Curiosamente, a Lei do Ventre Livre também trazia em seu texto regulação da vida dos indivíduos ex escravizados, que ficavam à disposição do Governo:

“Liberdade aos escravos abandonados, os de herança vaga e os da Nação – para o Governo lhes dar ocupação.

Os libertados ficam por cinco anos sob a inspeção do governo. Devem contratar seus serviços e se forem encontrados vadios, volta a ser constrangidos a trabalhar em estabelecimentos públicos. Somente podem sair dessa condição se exibirem contrato de trabalho.

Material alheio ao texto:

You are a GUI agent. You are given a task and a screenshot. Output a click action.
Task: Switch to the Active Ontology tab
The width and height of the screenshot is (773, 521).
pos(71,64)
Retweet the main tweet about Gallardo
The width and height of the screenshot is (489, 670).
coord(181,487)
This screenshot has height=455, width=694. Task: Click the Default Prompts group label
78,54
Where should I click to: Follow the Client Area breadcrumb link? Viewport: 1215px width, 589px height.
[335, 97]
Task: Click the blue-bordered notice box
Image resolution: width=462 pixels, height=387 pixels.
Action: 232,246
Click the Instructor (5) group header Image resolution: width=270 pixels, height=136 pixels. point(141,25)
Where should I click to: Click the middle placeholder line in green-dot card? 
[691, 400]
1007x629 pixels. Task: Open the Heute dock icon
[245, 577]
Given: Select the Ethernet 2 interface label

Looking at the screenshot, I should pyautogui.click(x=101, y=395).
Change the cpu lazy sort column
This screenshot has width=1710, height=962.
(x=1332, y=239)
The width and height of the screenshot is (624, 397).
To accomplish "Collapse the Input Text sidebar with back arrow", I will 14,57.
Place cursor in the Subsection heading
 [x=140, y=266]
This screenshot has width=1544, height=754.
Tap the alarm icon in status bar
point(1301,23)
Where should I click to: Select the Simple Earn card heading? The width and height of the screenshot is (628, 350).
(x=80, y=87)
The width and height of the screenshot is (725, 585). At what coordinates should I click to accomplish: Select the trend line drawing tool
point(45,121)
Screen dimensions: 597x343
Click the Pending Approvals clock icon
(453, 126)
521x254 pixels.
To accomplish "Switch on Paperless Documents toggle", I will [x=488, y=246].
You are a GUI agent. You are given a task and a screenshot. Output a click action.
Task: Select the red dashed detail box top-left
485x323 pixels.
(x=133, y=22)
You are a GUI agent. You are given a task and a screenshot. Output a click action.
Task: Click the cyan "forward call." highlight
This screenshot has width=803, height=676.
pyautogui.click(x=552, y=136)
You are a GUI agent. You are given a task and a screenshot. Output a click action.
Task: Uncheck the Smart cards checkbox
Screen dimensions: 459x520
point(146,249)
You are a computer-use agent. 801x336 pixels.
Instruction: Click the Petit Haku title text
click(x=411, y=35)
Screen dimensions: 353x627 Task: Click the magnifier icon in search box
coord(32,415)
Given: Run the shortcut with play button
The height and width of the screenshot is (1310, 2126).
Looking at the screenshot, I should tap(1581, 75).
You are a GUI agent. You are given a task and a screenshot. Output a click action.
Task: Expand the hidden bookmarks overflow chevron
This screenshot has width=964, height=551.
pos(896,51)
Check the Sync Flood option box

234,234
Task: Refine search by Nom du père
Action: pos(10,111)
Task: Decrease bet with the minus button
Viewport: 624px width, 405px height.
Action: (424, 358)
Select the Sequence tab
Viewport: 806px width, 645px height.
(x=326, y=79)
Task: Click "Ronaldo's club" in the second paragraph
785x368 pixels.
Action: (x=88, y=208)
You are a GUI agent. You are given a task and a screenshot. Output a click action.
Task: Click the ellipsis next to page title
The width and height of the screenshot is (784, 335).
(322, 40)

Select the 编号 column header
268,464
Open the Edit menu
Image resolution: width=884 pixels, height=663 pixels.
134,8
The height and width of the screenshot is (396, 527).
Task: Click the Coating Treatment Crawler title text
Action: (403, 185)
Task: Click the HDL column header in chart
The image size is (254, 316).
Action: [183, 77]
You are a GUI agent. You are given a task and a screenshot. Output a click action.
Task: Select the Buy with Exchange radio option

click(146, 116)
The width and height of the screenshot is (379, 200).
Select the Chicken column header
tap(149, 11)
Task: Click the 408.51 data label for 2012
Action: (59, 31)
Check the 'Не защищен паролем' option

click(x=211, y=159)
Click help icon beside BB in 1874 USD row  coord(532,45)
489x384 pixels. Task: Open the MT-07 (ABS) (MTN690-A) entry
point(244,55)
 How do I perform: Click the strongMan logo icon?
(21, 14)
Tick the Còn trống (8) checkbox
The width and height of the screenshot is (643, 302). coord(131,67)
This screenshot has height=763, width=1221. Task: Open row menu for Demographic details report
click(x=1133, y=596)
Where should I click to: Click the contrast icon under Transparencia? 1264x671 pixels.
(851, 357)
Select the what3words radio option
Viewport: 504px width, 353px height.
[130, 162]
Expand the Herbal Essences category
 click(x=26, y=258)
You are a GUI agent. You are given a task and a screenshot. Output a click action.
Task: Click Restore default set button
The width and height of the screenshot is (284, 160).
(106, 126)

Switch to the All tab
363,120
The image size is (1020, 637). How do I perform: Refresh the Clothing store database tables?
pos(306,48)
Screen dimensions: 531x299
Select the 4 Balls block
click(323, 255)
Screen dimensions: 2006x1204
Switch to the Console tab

Lei dos Sexagenários – talvez um arremedo das políticas atuais para idosos - Igualmente é um engodo jurídico. Sua ementa é:

“Lei 3270 de 28 de setembro de 1885 - Regula a extincção gradual do elemento servil.
[...]
Art. 3º [...] § 10. “São libertos os escravos de 60 annos de idade, completos antes o depois da data em que entrar em execução esta Lei; ficando, porém, obrigados, a tíitulo de indemnização pela sua alforria, a prestar serviços a seus ex-senhores pelo espaço de tres annos. (grifei) Lei 3270/1885.

Valores sociais de liberdade para negros (diferente de liberdade para brancos) o texto na realidade priorizava os direitos dos senhores de escravos frente a determinações do Estado, em razão da necessidade política interna e externa de dar fim ao regime econômico escravista. O fim da escravidão como regime nefasto à natureza humana ficava para os delírios piegas de poetas, eventualmente para alimentar os ideários revolucionários ou progressistas de indivíduos cujos princípios não se ajustavam aquelas políticas de genocídio e opressão e, certamente, para a população negra a esperança pela liberdade e igualdade real.

Mas não é só. No compasso para a finalização do regime, o Governo e a elite da época quedavam-se mais e mais preocupados com o contingente de população negra livre e destinavam às polícias o controle dessa população:

“Os libertados não podem sair da circunscrição original pelo prazo de cinco anos. Quem se ausentar do seu domicílio será considerado vagabundo e apreendido pela Polícia para ser empregado em trabalhos públicos ou colônias agrícolas.

No mesmo passo, a Lei dos Sexagenários consolidava o privilégio racial para a população branca no país e para quaisquer outros povos brancos, assegurando sua hegemonia racial diante do poder político e econômico. Portanto, a elite ofertava à sociedade e, especialmente, à população negra, um presente que ela mesma usufruiria.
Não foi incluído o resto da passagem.